More and more U.S. communities have recycling programs and many households appear to be on board with separating trash from the mostly paper and plastic that can have a second or third life.
With our current habits, however, the U.S. remains pretty poor at recycling, choosing the wrong items for the special bins and not doing our part to clean the old containers. More tips on that, below.
And before anyone starts finger-pointing to other parts of the world, plastic waste generated annually per person varies from 221 kilograms in the U.S. and 114 kg in European countries, to 69 kg, on average, for Japan and South Korea, according to the Organization for Economic Cooperation and Development.
For sure, the world is producing twice as much plastic waste as it was just 20 years ago, with the bulk of it ending up in landfills, incinerated in open pits or making its way into the environment, from ocean habitats to our own respiratory and digestive systems. The Environmental Protection Agency (EPA) offers this explainer on the benefits of recycling. The EPA also advises how to recycle oil, tech waste and other challenging items.
Plastics for food safety, medical applications and other advanced uses can save lives, but it’s single-use and other convenience packaging that deserves more attention. That’s especially true as the world has just topped 8 billion people, according to United Nations forecasts — double the population of just 48 years ago.
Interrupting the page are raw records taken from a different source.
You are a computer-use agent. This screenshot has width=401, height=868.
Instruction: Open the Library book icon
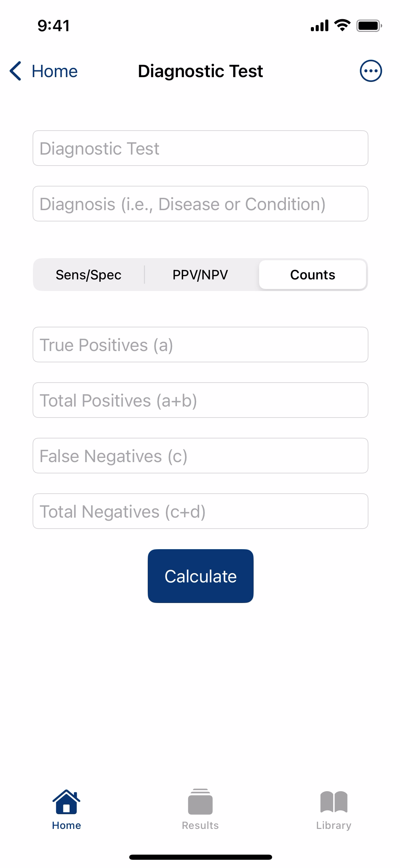334,802
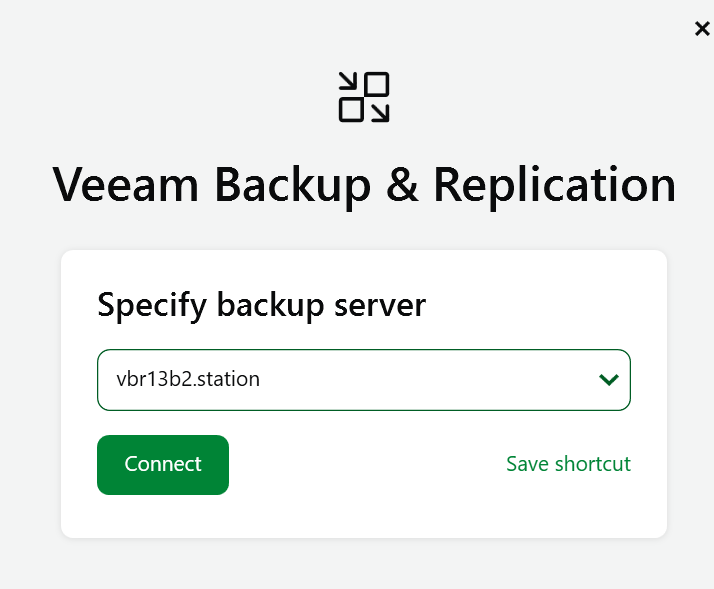Click the word Replication in the title

pos(554,185)
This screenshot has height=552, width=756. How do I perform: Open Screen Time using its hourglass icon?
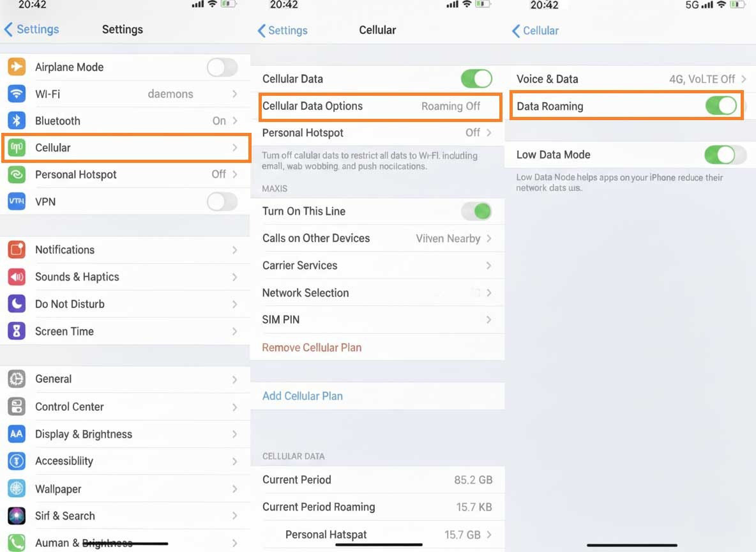16,331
Opinion: 8 billion people: Four ways climate change and population growth combine to threaten public health, with global consequences
In a survey conducted as part of the Ocean Conservancy’s 2021 International Coastal Cleanup report, the organization found that on average, six in 10 Americans made incorrect assumptions about the recyclability of common plastic food delivery containers.
Read: Recycling is confusing — how to be smarter about all that takeout plastic
The rest of the world could stand some better recycling practices, too. Only about 9% of the world’s plastic is successfully recycled, according to a report from the OECD.
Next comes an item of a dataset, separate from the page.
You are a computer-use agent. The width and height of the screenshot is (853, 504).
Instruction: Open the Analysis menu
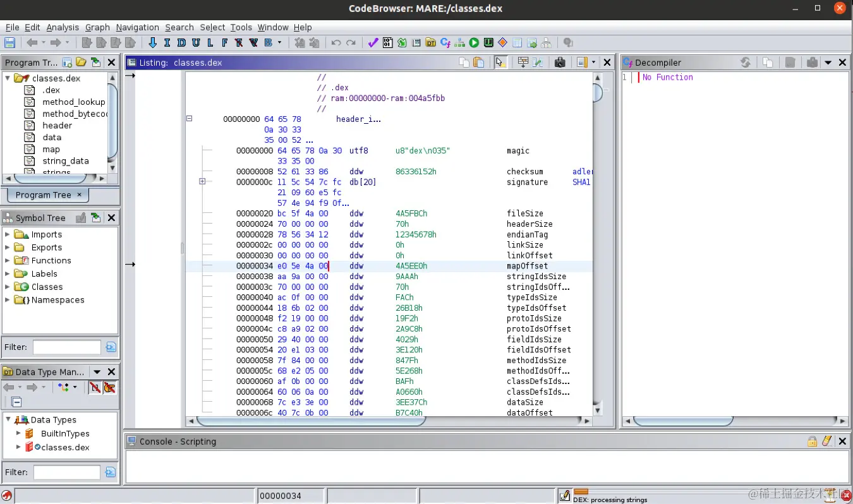(x=63, y=27)
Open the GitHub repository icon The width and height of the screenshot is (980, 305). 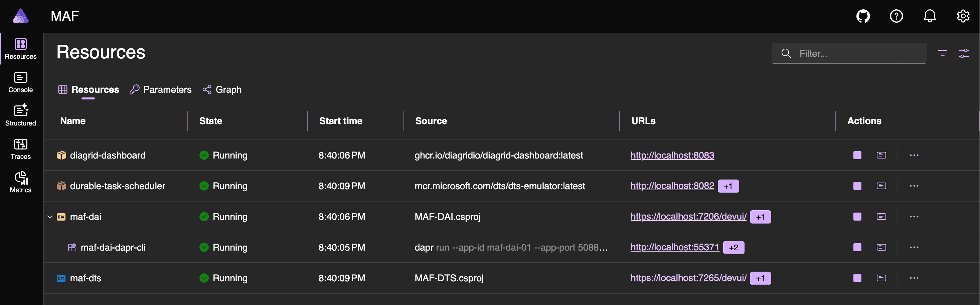[863, 16]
For sure, confusion still remains around the specific items that can be recycled and the state in which they can be thrown in the designated bin. In fact, there are so many considerations, you can’t help but feel for consumers who may have the best intentions but still use the wrong bin. Dumping trash in the recycling bin is bad for the process as well, as communities mostly use human hands to separate trash from recyclables. Whole batches can become contaminated by a particularly dirty bit of trash in the recycling mix.
Here’s a snapshot of the plastic and paper that earn a spot in the recycling bin
As for paper recycling, the Paper and Packaging Board has some tips. Their position is Americans could be recylcing more types of containers as processes have advanced. That is, as long as consumers take a few extra steps.
Pizza boxes — remove all food and recycle (even with a little grease and cheese);
White and colored paper — think writing paper, file folders, stationery;
Mail and envelopes (yes, even those with windows) and greeting cards — if you still get coupons, toss those in too;
Most of those boxes that pile up when you buy cereal, shoes, cosmetics, medicine;
Takeout and frozen food containers, including ice cream cartons as long as they’re empty and clean;
Shipping boxes — empty them, break them down so they’re flat, and keep them dry;
Magazines and newsprint — no need to remove staples or worry about special inks or glossy papers because today’s recycling machinery can handle them;
Juice, Tetra Pak cartons and milk cartons — make sure to remove all liquids first, and put the caps back on if applicable;
Wrapping paper that is free of foil and glitter, including the cardboard tube.
More information on how and what you can recycle can be found at www.howlifeunfolds.com. The most important tip is to always check local recycling guidelines, which can vary. Type in your ZIP code at BeRecycled.org for a rundown on your local program.
And at the industry and community level?
The OECD, meanwhile, thinks there should be changes earlier in the packaging process, on the part of industry broadly, and in how communities set their recycling guidelines.
For starters, the group suggests better product design and developing environmentally friendly alternatives to packaging and transporting goods.
Landfill and incineration taxes that incentivize recycling only exist in a minority of countries. The report calls for greater use of instruments such as Extended Producer Responsibility (EPR) schemes for packaging and durables, landfill taxes, deposit-refund and Pay-as-You-Throw systems.
Interestingly, the OECD thinks the plastic bag is an undeserving villain.
Bans and taxes on single-use plastics exist in more than 120 countries, but are not doing enough to reduce overall pollution, the OECD report found. Most regulations are limited to items like plastic bags, which make up a tiny share of plastic waste, and are actually more effective at reducing littering as they’re a portable trash-collection alternative.